Identifié dès son plus jeune âge à la figure de son “incomparable père”, pasteur presbytérien et grand sermonneur, Wilson se prit d’abord pour le fils de Dieu avant de se convertir à une religion de son cru, où il s’attribuait la place de Dieu. Il choisit d’embrasser la carrière politique pour réaliser ses rêves messianiques. […] Il ne connaissait pas la géographie de l’Europe. […] Il niait la réalité au profit d’une croyance en la toute-puissance de ses discours. [Cela…] le conduisit au désastre diplomatique. C’est ainsi qu’il créa la Société des Nations avant de discuter les conditions de la paix, moyennant quoi les vainqueurs, [qui se croyaient (à tort !)] garantis par la sécurité américaine, purent dépecer l’Europe et condamner l’Allemagne.
[…Pour Freud et Bullitt], Wilson était l’artisan d’un traité qui en humiliant l’Allemagne et en disloquant les empires centraux, […] conduirait à la Seconde Guerre Mondiale ».
En tout état de cause, on notera que si Wilson se voulut prophète à Versailles, il ne le fut pas dans son pays : le Sénat refusa la ratification du Traité de Versailles et l’adhésion des États-Unis à la Société des nations.
Des leçons pour l’avenir ?
Chacun tirera les leçons qu’il veut des analyses et prédictions de Keynes, Bainville, Freud et Bullitt… En ce qui me concerne, j’en suggérerai toutefois trois :
- Ce n’est pas tout de gagner une guerre ; il reste à prévoir le coup d’après, c’est-à-dire qu’il reste à gagner la paix.
- Les dirigeants politiques, même à la tête des plus grands États, peuvent à cet égard commettre les erreurs les plus graves.

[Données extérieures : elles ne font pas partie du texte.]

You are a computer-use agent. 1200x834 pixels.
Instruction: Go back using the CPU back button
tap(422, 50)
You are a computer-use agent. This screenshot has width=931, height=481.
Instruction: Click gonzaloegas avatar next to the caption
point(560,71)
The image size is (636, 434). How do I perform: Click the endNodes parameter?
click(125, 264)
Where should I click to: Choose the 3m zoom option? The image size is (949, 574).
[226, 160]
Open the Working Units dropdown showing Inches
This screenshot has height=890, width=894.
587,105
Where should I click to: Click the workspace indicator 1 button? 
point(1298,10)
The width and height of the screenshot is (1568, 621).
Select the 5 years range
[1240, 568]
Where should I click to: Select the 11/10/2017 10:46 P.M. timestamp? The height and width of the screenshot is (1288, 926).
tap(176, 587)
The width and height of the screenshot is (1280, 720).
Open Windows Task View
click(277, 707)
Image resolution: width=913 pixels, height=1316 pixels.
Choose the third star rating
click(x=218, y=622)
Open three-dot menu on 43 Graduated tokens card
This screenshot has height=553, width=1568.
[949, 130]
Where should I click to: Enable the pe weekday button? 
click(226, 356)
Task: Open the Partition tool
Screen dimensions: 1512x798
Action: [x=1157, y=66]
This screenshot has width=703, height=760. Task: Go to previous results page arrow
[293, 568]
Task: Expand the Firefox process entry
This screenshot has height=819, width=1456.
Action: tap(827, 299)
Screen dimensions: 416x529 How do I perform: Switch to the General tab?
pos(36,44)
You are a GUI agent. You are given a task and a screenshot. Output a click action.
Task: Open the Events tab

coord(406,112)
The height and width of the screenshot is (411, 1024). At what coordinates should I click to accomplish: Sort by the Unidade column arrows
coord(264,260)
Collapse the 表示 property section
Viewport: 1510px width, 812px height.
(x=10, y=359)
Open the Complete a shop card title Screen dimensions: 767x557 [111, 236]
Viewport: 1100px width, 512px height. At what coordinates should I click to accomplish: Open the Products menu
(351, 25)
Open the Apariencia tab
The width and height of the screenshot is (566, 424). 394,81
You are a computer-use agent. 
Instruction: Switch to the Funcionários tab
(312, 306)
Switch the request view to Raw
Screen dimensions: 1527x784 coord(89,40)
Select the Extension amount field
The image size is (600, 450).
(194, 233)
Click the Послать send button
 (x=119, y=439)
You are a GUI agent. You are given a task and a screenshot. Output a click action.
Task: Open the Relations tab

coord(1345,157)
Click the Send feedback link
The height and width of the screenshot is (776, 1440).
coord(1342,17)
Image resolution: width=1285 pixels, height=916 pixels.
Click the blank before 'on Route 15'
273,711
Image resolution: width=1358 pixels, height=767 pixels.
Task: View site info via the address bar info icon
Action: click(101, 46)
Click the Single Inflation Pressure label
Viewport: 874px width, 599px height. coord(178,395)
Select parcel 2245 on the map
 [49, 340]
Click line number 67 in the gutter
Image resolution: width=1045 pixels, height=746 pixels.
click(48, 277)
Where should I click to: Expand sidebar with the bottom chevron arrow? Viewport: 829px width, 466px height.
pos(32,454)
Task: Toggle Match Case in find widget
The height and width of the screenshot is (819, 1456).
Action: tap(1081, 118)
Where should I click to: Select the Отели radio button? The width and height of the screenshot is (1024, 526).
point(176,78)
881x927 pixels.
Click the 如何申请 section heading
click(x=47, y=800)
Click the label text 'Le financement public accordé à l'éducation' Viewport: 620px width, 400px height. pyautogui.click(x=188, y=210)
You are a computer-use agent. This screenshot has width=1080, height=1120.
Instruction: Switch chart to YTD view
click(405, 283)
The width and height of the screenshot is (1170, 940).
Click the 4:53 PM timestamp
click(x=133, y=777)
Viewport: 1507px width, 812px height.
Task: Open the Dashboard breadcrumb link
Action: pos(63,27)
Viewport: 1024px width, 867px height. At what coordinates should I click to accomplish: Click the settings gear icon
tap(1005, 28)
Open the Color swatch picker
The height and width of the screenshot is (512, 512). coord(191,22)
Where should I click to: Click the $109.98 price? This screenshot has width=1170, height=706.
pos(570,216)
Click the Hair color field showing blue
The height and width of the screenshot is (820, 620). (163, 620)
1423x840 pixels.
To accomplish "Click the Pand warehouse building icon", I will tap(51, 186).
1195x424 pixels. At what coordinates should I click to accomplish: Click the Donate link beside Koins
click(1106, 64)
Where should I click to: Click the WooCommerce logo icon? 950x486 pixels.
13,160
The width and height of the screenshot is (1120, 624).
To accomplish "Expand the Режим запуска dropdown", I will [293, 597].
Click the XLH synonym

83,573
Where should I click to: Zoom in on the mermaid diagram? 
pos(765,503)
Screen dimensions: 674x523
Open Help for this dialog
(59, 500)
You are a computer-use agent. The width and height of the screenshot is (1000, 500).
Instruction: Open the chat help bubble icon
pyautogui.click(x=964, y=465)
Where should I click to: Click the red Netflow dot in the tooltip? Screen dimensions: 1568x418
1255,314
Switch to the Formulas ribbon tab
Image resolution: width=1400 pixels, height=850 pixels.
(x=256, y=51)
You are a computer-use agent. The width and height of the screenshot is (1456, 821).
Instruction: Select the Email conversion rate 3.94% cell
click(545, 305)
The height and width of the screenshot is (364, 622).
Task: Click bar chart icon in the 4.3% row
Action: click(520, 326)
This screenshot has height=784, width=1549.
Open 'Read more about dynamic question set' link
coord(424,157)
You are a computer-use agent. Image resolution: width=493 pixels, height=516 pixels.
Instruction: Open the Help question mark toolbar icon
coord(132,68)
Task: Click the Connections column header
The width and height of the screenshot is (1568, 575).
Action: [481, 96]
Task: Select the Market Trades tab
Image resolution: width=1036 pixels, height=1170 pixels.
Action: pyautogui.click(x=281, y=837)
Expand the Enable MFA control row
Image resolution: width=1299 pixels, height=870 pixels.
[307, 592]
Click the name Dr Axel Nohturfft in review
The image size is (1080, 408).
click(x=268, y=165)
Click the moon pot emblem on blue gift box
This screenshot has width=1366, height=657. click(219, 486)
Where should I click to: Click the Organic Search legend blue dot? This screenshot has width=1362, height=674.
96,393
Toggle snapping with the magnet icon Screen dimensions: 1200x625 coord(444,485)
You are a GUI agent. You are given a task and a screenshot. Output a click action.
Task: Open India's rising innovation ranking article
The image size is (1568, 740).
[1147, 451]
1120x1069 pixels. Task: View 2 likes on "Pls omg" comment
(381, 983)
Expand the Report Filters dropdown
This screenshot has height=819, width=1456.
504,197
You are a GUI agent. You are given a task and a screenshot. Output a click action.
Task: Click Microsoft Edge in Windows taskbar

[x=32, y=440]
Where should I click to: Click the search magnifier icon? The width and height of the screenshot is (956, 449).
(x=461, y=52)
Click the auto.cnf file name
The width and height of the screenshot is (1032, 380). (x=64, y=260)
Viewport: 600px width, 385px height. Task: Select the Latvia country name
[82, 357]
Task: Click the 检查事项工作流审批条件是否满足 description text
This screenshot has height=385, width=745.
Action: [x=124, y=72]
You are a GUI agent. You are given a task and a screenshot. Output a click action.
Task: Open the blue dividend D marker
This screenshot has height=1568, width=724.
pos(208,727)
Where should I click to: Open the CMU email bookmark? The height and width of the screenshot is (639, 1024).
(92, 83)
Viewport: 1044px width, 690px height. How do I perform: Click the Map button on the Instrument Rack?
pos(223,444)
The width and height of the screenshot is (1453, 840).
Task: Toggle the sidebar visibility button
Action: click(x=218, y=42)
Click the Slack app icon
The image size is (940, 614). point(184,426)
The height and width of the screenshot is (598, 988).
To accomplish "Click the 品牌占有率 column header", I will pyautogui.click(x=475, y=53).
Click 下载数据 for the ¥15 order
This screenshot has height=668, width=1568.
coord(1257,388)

- Gagner une paix durable et profitable suppose l’une ou l’autre de ces conditions : soit mettre l’ennemi définitivement hors d’état de nuire (mais encore faut-il en avoir les moyens et être prêts aux sacrifices nécessaires) ; ou bien imaginer une paix qui respecte suffisamment les réalités et l’esprit de justice, pour qu’elle soit acceptée sans désir de revanche (ce qui ne dépend pas d’un seul camp : il faut que l’ennemi soit lui-même capable de raison, de justice et de pardon…). Au vu de ces exigences, on comprend qu’il est des conflits qui restent durablement sans solutions.